By the same token, “my work is my play” can have a deleterious effect when taken to the extreme of all day every day. Work is still work whether we enjoy it or not. It still requires an application of faculties which is not play no matter how we parse it.
Working hard at play is very different from work as play.
I think we miss that while speeding headlong into day after week of work telling ourselves “I’m doing what is important. I’m doing what I want to do. I’m doing this to be filled with joy.” All of that is true.
And when there are deadlines and commitments and livelihood involved, the lightening of the load which play affords is no longer a counterweight to the stresses of work. That’s not negotiable, no matter how good we are at rationalizing; as my friend says, it’s physics.
So I’d make the case for the out-of-fashion notion of balance.
In all our priority setting frenzies, our retreats to reassess, our deep reflections and goal-finding, our seriously purpose-driven lives--I’d make a plea for balance, for time off from crisis management, for time to kick back with friends, for some room for the unplanned moment to occur. I used to think that always meant alone time because that’s the lack I felt so keenly.

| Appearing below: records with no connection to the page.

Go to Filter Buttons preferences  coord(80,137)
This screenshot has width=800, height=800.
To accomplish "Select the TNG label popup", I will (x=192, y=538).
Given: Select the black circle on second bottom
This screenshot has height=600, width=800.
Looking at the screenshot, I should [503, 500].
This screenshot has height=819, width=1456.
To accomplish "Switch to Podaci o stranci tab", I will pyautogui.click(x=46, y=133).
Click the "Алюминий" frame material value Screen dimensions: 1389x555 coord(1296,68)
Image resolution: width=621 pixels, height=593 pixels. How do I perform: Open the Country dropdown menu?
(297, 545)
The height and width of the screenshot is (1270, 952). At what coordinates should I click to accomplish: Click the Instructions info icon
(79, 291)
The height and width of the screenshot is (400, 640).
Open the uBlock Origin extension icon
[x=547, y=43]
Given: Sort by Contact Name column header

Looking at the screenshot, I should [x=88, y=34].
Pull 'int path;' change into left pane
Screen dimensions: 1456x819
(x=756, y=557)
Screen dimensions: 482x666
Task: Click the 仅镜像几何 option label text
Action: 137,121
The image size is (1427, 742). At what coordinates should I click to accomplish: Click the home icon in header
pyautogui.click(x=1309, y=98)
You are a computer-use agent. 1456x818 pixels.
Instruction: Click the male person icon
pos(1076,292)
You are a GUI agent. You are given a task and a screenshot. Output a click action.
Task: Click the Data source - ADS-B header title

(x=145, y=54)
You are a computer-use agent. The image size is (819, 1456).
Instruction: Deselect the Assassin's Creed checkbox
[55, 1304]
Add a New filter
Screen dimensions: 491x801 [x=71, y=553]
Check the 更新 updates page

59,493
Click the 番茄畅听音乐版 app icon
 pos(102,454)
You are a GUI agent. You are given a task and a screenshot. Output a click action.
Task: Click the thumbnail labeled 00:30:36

The longing for quiet got so intense I built my life around the quest of it. I made it my work, never seeing how addicted to work I am. So now the seesaw has tipped and I long for a consistent date with friends, an every-two week thing I could count on for laughter and hearts touching hearts. I see that being a lifelong pendulum-swinger has taught me the cost of an “I’ll-get-to-that” way of going. “I’m too busy right now” doesn’t cut it any more because time waits not at all. The vacuum created by a dropped connection is soon filled with what’s important at the time.
We choose what’s important by our acts.
Putting off the nurturing of friendships will allow them to wither to relationships-with-a-history. In time, they will drop to the we-must-have-lunch category, and though we are glad to see each other in passing or for the occasional cuppa, that will be all there is. Perhaps we can still call out to each other when the chips are down, when the need is great, but sharing of ordinary days that makes hearts sing and go cheerfully back to work cannot be sustained by memory alone.
So yes, life moves on.
We change and grow and outgrow habits, patterns, ideas. The dreams become realities or shape-shift to more dreams to draw us along life’s path. If we make these changes to keep vital and do it without growing a small circle of friends, we live a thinner life. A little dab won’t do in this case. We are built for finding companions for the journey.
And the nature of journey is ongoing.